| What a ridiculous and strange definition this is. Its an architecture that relies on multiple, supposedly distributed services, all of which are hosted on servers... Why not just call it "Multiserver" instead. If they mean "containerless servers" or "microservices", then why don't they say so? If they mean "distributed servers" why not call it that. If they mean that the client relies on multiple services (each hosted on different servers) why not just call it a thick/fat/stateful client? Even a database is a remote service (if not embedded), that is run on some sort of server. Calling anything serverless is just ridiculous as long as it depends on services on the network. This smells really bad of just another attempt at marketing a pointless definition just to get more business. |
With AWS Lambda/API Gateway (and arguably with Google App Engine before it) you take away the toil of having to:
So obviously there are still servers there, but they are largely invisible to the developer.I think this is more than just a marketing gimmick.
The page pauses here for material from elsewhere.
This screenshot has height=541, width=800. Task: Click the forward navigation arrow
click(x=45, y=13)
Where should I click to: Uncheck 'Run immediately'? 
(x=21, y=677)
It is part of a big change in application architectures.
At one end as a small developer of of web/mobile app this can considerably reduce the amount of code/maintenance you need.
At the opposite end of the spectrum the likes of Google (Borg) and Facebook (Tupperware) have developed their own in-house solutions where by servers are largely abstracted out as an entity that developers need to worry about.
Managed docker services (e.g. Google Container Platform, Docker Cloud) are another approach of achieving a largely 'serverless' goal.